### [What you are asked to do]
The records appear below. Report how many of their lines contain the word "magnifier", giving the number alone.

Stored data:
════════

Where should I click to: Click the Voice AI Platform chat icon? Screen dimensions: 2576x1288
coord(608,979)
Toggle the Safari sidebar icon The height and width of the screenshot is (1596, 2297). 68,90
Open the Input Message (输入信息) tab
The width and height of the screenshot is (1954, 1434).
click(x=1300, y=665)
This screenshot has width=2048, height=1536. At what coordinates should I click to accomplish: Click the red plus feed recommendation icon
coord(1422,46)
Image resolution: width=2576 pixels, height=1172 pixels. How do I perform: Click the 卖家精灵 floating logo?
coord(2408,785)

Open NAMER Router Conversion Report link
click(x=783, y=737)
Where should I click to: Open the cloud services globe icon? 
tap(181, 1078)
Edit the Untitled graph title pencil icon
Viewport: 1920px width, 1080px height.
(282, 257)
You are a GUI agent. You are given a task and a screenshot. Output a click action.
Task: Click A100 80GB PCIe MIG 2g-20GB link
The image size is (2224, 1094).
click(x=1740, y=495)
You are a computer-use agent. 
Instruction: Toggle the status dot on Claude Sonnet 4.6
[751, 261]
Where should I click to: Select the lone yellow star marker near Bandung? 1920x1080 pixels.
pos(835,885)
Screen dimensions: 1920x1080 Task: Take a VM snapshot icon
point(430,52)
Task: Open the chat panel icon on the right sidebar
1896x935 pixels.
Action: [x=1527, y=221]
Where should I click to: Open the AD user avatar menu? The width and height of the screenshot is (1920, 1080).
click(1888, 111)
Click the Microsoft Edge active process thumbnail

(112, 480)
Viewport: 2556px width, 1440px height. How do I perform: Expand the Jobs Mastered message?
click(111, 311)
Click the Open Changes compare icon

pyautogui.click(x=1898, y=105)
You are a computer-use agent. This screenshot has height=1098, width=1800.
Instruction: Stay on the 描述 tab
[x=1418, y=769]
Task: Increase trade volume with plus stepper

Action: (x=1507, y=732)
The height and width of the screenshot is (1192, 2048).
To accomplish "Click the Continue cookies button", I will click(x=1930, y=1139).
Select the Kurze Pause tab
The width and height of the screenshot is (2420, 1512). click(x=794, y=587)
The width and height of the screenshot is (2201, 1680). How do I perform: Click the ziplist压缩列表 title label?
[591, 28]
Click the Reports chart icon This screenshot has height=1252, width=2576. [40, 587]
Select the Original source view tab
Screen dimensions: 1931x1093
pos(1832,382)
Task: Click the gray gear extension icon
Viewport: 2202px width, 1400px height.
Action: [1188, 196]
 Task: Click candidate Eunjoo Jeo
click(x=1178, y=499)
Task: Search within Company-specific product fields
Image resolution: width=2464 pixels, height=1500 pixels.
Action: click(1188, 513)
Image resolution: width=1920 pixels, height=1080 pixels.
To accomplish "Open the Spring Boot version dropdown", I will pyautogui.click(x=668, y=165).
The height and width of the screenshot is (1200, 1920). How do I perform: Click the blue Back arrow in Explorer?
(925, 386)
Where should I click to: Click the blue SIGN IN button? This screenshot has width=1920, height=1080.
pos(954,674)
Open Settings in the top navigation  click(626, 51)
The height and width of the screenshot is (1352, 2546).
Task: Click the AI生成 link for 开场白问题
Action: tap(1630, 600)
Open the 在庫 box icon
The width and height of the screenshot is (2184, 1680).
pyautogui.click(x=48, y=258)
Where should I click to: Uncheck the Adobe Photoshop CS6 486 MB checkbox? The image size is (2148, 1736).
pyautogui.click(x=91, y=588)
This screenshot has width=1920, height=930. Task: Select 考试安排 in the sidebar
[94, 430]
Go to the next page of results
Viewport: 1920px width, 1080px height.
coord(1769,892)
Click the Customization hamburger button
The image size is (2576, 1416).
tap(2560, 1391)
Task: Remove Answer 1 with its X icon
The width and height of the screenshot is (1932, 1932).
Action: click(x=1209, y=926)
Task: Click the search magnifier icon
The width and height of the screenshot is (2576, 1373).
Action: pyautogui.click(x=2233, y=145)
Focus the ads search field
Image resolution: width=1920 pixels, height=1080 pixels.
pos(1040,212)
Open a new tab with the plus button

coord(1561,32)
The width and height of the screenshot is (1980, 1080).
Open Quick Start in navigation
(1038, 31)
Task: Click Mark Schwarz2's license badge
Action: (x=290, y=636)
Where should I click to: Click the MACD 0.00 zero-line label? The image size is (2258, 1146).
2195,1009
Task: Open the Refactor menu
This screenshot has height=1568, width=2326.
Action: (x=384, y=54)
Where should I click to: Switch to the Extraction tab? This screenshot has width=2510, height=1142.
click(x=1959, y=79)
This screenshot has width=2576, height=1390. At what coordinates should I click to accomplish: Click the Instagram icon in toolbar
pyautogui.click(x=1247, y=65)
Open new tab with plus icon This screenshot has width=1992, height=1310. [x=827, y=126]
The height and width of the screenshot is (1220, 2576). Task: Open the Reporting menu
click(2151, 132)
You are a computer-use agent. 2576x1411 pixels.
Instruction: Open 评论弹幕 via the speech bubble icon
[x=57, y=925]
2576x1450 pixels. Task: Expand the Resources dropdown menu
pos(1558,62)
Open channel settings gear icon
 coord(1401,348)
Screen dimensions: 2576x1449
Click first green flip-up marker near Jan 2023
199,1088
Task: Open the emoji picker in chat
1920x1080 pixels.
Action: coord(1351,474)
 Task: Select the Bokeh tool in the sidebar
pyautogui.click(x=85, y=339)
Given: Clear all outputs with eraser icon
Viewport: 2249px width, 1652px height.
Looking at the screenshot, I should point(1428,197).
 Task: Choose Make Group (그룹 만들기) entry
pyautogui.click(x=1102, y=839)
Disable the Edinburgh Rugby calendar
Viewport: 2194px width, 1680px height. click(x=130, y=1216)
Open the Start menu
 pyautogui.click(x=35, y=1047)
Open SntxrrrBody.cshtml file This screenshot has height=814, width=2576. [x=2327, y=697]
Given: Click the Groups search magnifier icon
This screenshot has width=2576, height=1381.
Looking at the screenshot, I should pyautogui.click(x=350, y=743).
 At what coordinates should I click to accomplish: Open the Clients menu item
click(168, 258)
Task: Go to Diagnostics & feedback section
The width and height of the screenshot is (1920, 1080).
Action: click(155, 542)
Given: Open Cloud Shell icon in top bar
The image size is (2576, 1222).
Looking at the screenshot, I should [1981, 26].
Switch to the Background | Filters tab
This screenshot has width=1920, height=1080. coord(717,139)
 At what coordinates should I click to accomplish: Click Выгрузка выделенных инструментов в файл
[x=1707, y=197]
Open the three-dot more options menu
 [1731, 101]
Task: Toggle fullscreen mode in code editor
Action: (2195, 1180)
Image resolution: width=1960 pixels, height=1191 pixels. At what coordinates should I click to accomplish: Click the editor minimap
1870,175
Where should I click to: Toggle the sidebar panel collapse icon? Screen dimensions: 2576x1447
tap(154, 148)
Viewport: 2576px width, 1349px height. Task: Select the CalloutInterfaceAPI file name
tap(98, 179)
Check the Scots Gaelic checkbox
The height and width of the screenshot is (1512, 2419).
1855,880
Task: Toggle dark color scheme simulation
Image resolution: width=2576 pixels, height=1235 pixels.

════════

### [Result of this task]
2